Physics Asked by Mikael Jensen on March 11, 2021
Laskar https://arxiv.org/abs/1209.5996 calculated the position of planets up to 5 billion years. The time period is chosen to cover a time scale before the Sun is thought to expand as a red giant.
In his calculations, Laskar found that there is a tenfold increase in an error of the earth position along its orbit over 10 million years. This leads to complete uncertainty of the Earth’s whereabouts in about 1200 million years for an initial uncertainty of 1 m. The planetary positions can only be described in statistical terms.
The quantum mechanical uncertainty of the earth’s position about 1E-66 m for a velocity determination of 1 mm per second would similarly lead to uncertainty of the orbit position within Laskar’s chosen time period.
Does this imply some connection between the first classical and the quantum mechanical views, both requiring a statistical description?
No, it does not. The underlying physics are completely different.
In the case of orbital dynamics, it is known that on long-enough timescales, a multiplanet system will exhibit chaotic behavior which arises from the effects of cumulative and nonlinear feedback. Quantum mechanical uncertainty does not enter into this picture at all because the gravitational effects on planetary motion are many, many orders of magnitude larger.
Answered by niels nielsen on March 11, 2021
When we refer to quantum mechanics being statistical in nature, we refer to something else.
In your case, the statistical nature of classical prediction is due to the fact we do not have full knowledge of initial state and therefore we need to propagate the error during computation of evolution. Error is statistical in nature. But if we had full knowledge of initial state, there would be no statistics and we could compute the evolution fully deterministically. In this regard, quantum mechanics is the same. The evolution in quantum mechanics, given exact initial quantum state, is just as deterministic as in classical physics.

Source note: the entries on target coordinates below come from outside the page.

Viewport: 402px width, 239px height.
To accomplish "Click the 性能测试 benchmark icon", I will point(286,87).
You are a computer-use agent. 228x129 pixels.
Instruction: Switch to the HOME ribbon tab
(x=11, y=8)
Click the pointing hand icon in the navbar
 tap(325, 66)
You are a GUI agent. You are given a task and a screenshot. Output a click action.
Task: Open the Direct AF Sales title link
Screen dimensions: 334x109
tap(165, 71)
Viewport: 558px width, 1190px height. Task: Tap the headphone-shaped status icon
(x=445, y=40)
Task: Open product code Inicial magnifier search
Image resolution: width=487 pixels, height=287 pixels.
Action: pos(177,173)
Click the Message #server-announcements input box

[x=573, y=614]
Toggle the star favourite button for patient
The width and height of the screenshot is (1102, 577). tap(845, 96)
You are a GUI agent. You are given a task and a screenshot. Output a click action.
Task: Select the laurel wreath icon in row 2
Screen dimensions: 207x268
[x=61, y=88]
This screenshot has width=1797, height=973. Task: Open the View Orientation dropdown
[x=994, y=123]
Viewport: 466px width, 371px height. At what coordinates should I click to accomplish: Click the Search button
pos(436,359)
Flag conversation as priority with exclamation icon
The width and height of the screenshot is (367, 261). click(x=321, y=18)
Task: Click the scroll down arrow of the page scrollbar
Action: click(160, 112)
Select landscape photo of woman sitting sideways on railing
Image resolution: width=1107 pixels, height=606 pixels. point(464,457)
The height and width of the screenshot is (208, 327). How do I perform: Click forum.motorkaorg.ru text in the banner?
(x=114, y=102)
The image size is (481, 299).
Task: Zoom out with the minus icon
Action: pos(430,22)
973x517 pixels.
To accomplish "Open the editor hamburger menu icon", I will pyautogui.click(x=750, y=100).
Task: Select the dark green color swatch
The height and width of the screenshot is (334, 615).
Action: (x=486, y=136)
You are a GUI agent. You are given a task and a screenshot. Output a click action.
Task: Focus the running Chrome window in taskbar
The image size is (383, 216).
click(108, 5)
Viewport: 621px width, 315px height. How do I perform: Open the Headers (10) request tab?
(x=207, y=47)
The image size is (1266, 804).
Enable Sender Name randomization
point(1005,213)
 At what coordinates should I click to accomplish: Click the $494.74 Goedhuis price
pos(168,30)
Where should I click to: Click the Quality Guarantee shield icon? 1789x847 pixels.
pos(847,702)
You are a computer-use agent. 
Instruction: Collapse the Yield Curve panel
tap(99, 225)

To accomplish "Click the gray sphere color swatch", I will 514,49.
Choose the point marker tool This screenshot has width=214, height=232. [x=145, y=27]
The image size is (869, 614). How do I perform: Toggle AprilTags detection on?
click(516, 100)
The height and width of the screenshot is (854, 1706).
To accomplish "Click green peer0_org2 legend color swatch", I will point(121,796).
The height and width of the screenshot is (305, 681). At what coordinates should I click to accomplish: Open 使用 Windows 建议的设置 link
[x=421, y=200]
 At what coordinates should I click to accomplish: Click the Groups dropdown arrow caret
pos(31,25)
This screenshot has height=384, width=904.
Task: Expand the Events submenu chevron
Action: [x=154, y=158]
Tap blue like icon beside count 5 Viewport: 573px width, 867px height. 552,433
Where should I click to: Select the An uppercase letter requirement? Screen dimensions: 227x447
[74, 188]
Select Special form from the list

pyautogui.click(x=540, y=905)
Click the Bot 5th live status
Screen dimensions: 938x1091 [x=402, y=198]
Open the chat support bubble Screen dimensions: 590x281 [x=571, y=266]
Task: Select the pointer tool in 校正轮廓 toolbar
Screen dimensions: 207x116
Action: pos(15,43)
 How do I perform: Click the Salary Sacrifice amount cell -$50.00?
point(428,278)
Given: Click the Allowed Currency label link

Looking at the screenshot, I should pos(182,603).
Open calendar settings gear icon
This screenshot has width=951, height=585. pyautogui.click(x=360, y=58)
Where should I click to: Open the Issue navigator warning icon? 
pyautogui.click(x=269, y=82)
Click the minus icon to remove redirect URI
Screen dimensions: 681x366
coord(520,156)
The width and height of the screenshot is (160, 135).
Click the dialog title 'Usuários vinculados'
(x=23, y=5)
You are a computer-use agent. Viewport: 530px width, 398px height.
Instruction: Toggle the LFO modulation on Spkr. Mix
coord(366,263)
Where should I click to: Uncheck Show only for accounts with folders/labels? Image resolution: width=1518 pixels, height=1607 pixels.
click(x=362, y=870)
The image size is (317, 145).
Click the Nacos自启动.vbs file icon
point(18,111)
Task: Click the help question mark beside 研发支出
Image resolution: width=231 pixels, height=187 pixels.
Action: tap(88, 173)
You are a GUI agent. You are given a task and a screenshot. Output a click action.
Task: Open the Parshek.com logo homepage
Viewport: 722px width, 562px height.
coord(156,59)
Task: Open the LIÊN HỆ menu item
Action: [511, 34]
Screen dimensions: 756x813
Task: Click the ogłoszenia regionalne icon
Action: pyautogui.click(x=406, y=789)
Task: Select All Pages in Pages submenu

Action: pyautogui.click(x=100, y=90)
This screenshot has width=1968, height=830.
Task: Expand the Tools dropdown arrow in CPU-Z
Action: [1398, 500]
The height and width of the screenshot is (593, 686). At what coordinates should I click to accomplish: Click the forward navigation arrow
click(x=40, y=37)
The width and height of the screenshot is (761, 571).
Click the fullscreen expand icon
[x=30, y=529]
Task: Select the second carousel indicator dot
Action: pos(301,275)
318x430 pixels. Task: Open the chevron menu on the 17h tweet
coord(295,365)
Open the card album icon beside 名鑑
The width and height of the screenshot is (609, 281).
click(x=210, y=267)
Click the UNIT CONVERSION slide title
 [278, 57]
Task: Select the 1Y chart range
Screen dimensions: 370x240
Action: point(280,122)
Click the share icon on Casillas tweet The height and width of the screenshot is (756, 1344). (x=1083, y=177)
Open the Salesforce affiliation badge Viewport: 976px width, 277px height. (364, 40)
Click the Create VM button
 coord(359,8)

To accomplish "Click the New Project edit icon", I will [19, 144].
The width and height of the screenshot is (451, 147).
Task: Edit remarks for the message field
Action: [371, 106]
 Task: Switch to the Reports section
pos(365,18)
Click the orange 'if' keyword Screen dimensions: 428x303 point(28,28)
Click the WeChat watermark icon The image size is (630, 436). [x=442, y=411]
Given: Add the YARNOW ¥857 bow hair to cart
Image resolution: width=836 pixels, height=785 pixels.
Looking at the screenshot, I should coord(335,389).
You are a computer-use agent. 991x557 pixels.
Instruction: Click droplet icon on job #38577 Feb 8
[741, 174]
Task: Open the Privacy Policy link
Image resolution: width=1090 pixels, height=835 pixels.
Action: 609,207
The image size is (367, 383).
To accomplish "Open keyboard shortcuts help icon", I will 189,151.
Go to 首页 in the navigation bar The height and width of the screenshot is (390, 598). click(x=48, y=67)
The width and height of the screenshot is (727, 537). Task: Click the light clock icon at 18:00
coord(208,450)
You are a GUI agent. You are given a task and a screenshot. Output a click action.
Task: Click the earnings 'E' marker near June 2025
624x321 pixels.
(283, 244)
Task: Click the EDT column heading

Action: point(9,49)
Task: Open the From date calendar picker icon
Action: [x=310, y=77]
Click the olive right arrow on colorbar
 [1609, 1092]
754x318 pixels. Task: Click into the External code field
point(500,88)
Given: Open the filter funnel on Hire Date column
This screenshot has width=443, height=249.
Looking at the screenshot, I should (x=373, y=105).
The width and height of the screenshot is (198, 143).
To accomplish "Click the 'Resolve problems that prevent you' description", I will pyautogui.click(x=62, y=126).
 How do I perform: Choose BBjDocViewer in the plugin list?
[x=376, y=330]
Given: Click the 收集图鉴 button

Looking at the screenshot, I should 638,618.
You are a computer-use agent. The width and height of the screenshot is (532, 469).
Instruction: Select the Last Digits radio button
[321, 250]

When we talk about quantum statistical nature, we are not talking about evolution. We are talking about measurement. The difference between classical physics and QM is that if you have full knowledge of state of the system in classical physics, we can predict measurements on the system with infinite precision. Not so in QM. There, even if we had full knowledge of the quantum state of the system, there would be measurements we would not be able to predict with infinite precision. For example if we knew that Earth is in certain position, then we know that it is in position eigenstate, which encompasses full knowledge of quantum state of the Earth. But Earth being in position eigenstate means, we have no idea what velocity measurement would give us. Even though we know everything that is to know about Earths quantum state with infinite precision, we cannot predict result of velocity measurement.